Always build with JIT+LTO by KyleFromNVIDIA · Pull Request #1923 · rapidsai/cuvs

KyleFromNVIDIA · 2026-03-16T20:16:23Z

Since #1909, we've been able to use older versions of the CUDA driver, since we no longer rely on cudaLibraryEnumerateKernels(). Since #1918, we've been using static cudart, which allows us to run on platforms with versions of CUDA older than 12.8 installed, since the runtime library API is now bundled with cuvs. Always build with JIT+LTO so that we can get the full compile time and binary size benefits in CUDA 12 too.

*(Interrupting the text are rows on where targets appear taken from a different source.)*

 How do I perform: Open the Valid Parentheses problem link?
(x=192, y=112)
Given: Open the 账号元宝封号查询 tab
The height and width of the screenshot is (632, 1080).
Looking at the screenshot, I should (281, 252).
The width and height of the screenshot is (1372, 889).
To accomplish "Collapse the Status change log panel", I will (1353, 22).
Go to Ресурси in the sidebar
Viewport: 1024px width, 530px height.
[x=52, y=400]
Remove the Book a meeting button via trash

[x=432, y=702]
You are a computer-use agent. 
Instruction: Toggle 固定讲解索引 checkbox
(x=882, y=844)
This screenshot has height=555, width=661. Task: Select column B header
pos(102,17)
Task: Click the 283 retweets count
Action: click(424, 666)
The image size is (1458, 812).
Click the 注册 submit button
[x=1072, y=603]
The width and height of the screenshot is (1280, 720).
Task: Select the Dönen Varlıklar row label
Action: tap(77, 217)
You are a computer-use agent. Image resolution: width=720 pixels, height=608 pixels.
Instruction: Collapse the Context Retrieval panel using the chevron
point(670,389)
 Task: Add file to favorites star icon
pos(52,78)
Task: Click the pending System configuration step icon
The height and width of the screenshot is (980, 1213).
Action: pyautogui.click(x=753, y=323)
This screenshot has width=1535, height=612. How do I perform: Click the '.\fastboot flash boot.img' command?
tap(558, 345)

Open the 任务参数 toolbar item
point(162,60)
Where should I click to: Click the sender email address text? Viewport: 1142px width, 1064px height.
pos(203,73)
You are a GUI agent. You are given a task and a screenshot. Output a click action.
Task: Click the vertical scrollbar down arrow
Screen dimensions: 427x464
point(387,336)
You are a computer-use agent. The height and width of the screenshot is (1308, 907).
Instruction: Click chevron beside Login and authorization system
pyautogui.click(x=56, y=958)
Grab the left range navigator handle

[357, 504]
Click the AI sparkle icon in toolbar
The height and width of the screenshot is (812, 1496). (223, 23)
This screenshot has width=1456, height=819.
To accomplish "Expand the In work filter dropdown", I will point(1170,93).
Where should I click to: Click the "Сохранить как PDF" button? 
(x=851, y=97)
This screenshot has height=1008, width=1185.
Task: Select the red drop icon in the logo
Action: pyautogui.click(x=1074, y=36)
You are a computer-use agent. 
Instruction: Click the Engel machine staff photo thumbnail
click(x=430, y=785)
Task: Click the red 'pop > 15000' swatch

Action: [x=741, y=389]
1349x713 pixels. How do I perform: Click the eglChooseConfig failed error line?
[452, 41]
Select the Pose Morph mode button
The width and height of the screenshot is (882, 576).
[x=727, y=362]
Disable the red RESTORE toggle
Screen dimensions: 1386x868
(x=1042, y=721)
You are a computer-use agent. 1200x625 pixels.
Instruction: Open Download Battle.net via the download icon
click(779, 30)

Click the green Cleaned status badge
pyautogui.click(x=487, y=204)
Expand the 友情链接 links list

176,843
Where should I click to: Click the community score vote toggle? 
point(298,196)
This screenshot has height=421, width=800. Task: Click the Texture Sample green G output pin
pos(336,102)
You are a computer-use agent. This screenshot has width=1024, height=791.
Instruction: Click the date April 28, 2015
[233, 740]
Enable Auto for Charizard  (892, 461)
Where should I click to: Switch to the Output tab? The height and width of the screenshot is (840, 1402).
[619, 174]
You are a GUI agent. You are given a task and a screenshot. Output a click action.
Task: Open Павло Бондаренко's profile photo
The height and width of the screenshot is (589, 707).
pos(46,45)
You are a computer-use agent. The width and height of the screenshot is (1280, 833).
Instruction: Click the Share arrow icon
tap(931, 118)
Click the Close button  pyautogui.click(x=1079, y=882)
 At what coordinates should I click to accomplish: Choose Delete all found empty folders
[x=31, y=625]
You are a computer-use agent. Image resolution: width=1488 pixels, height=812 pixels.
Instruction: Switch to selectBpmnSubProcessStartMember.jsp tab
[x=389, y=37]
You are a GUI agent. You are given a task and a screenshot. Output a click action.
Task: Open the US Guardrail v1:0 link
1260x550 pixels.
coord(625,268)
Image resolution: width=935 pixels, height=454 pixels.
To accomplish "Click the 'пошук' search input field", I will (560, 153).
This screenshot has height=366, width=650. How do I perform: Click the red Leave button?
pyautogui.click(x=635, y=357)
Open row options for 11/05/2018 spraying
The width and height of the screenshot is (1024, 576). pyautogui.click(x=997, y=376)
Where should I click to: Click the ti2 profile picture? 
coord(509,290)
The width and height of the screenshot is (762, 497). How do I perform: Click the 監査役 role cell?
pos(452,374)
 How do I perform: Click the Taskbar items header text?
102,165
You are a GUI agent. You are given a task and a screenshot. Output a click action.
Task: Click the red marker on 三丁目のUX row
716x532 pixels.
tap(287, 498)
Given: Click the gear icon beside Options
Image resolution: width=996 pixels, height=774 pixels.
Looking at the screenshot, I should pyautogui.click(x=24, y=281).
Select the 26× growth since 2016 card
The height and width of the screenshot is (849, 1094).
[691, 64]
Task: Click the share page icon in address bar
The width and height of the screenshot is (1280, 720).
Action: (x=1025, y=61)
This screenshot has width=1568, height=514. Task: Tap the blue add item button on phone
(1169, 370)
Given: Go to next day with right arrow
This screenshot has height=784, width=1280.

Since rapidsai#1909, we've been able to use older versions of the CUDA driver, since we no longer rely on `cudaLibraryEnumerateKernels()`. Since rapidsai#1918, we've been using static cudart, which allows us to run on platforms with versions of CUDA older than 12.8 installed, since the runtime library API is now bundled with cuvs. Always build with JIT+LTO so that we can get the full compile time and binary size benefits in CUDA 12 too.

cpp/CMakeLists.txt

KyleFromNVIDIA · 2026-03-16T21:50:11Z

It seems that even after #1918, we're still not using cudart_static, since rmm forces us to use the shared version:

./../../..//bin/gtests/libcuvs/STATS_TEST: symbol lookup error: /opt/conda/envs/test/bin/gtests/libcuvs/../../../lib/libcuvs.so: undefined symbol: cudaLibraryGetKernel, version libcudart.so.12

We have to get rmm on cudart_static.

KyleFromNVIDIA · 2026-03-16T23:08:24Z

We've decided to switch to the driver API instead, since rmm is blocked on rapidsai/cudf#20814, which in turn is also blocked.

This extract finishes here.